→ TASK OBJECTIVE
This exercise calls for every line of the listing below that contains the word "agent".

→ DATA FOR PROCESSING
───

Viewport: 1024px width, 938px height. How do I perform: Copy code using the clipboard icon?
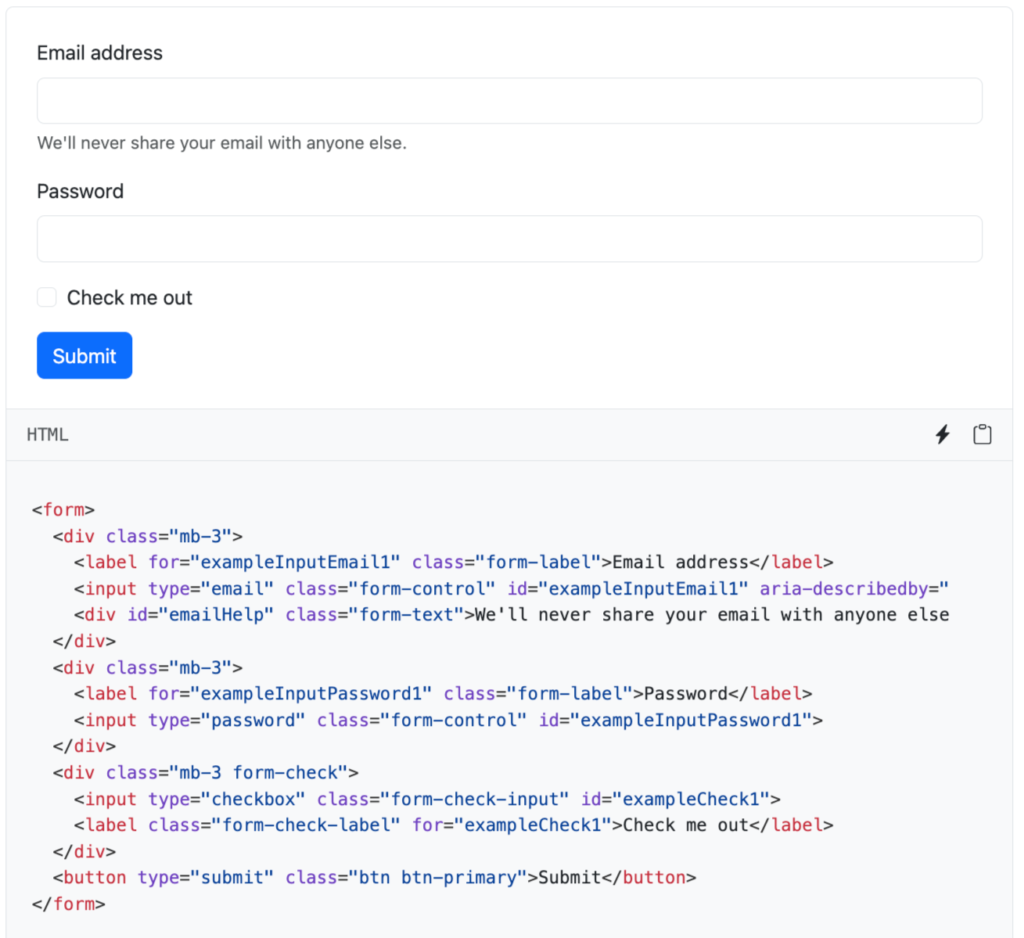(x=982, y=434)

───

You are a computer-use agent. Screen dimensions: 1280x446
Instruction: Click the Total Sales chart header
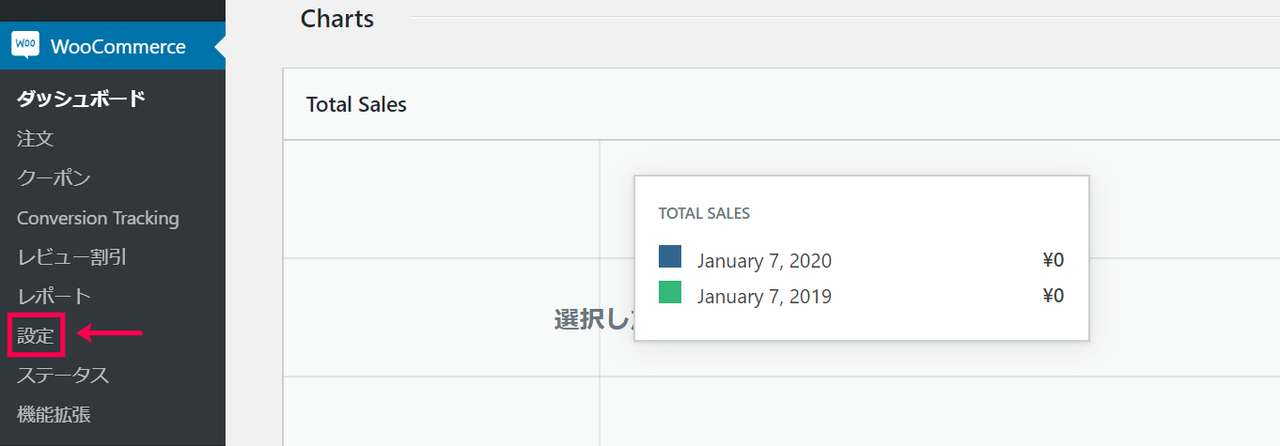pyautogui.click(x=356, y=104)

───

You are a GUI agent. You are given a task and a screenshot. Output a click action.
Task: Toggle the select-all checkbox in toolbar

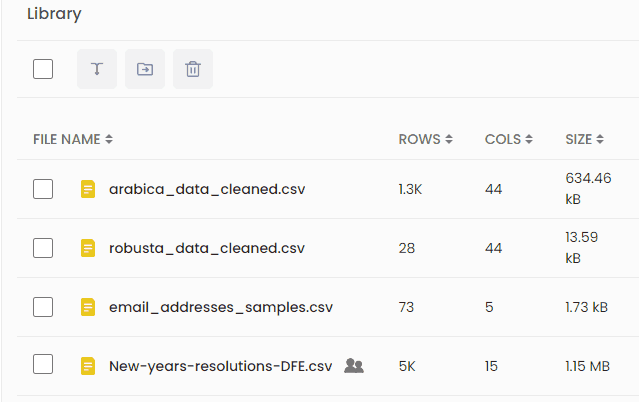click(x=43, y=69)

───

→ WORKED SOLUTION
You are a computer-use agent. Screen dimensions: 1280x446
You are a GUI agent. You are given a task and a screenshot. Output a click action.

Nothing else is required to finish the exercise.